▸ INSTRUCTIONS FOR THE TASK
Retype exactly the lines from the one that contains "Page d'accueil (59, 1820)" through the final line of the material below, and add nothing else.

== SOURCE MATERIAL ==

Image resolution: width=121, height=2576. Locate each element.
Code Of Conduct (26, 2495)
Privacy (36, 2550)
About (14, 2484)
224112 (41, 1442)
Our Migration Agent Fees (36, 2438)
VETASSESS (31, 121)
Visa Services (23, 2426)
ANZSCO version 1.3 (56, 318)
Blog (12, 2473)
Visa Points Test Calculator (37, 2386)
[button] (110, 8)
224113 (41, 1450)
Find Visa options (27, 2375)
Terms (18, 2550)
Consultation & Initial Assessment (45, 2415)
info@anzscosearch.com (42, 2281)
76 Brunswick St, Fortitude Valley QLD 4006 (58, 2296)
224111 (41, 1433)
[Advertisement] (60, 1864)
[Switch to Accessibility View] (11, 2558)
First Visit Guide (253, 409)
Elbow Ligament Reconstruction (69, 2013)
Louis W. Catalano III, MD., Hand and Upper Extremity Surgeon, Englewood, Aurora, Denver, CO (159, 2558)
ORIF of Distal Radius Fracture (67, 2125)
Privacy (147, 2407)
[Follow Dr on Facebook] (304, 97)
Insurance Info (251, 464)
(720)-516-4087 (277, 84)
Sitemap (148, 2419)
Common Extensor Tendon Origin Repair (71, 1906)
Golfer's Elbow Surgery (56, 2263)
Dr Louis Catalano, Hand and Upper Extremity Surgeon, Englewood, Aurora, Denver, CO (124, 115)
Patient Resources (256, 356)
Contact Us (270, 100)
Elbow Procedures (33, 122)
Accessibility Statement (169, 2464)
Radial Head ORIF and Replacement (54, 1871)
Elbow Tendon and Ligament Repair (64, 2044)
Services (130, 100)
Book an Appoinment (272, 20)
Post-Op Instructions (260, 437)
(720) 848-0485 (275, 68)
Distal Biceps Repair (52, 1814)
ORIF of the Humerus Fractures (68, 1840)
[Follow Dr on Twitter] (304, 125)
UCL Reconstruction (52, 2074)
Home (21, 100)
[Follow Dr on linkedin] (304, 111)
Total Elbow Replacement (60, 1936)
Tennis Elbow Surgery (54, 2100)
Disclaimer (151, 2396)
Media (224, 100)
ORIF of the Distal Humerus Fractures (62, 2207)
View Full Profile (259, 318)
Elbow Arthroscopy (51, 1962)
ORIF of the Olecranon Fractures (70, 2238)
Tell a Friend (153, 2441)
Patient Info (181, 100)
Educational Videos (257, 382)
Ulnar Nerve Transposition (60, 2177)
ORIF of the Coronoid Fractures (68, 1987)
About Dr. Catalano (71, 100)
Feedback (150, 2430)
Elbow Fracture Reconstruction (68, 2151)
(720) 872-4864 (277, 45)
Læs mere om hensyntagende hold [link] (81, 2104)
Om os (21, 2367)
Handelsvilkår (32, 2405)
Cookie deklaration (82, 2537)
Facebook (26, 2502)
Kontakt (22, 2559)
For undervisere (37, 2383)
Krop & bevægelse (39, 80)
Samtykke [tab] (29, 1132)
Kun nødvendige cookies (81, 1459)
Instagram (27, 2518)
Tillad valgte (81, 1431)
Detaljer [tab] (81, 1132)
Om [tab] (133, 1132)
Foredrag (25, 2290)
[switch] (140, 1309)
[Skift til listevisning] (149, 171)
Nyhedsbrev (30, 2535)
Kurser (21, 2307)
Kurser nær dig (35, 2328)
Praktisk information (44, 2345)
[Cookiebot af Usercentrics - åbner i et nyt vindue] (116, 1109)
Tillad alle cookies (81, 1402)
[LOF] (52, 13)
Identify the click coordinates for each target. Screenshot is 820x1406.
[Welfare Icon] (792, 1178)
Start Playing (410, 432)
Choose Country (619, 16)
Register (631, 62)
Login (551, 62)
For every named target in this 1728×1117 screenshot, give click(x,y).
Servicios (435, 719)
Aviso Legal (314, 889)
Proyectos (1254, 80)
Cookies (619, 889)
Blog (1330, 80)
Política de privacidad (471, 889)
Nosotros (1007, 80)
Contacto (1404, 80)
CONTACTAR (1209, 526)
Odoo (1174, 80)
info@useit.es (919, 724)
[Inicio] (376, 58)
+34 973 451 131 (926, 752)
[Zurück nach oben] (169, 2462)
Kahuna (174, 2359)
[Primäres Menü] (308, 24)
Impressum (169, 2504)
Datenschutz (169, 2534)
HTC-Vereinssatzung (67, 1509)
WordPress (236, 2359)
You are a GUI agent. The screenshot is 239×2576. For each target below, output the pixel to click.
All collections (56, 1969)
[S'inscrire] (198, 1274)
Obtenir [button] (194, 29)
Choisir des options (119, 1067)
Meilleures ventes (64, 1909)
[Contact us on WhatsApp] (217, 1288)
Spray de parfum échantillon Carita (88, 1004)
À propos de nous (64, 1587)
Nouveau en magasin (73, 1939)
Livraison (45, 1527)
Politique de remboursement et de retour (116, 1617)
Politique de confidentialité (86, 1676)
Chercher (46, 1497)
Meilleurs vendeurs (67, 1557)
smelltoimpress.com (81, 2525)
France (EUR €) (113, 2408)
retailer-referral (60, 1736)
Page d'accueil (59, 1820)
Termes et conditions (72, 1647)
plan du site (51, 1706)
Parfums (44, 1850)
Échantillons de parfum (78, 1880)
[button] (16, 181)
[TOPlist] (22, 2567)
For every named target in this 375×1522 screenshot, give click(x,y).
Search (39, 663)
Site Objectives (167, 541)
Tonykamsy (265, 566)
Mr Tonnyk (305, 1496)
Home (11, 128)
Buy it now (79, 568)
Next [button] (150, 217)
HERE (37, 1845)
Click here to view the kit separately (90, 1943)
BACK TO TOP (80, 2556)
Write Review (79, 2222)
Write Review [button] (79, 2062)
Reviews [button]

===

▸ RESPONSE AREA
Page d'accueil (59, 1820)
Termes et conditions (72, 1647)
plan du site (51, 1706)
Parfums (44, 1850)
Échantillons de parfum (78, 1880)
[button] (16, 181)
[TOPlist] (22, 2567)
For every named target in this 375×1522 screenshot, give click(x,y).
Search (39, 663)
Site Objectives (167, 541)
Tonykamsy (265, 566)
Mr Tonnyk (305, 1496)
Home (11, 128)
Buy it now (79, 568)
Next [button] (150, 217)
HERE (37, 1845)
Click here to view the kit separately (90, 1943)
BACK TO TOP (80, 2556)
Write Review (79, 2222)
Write Review [button] (79, 2062)
Reviews [button]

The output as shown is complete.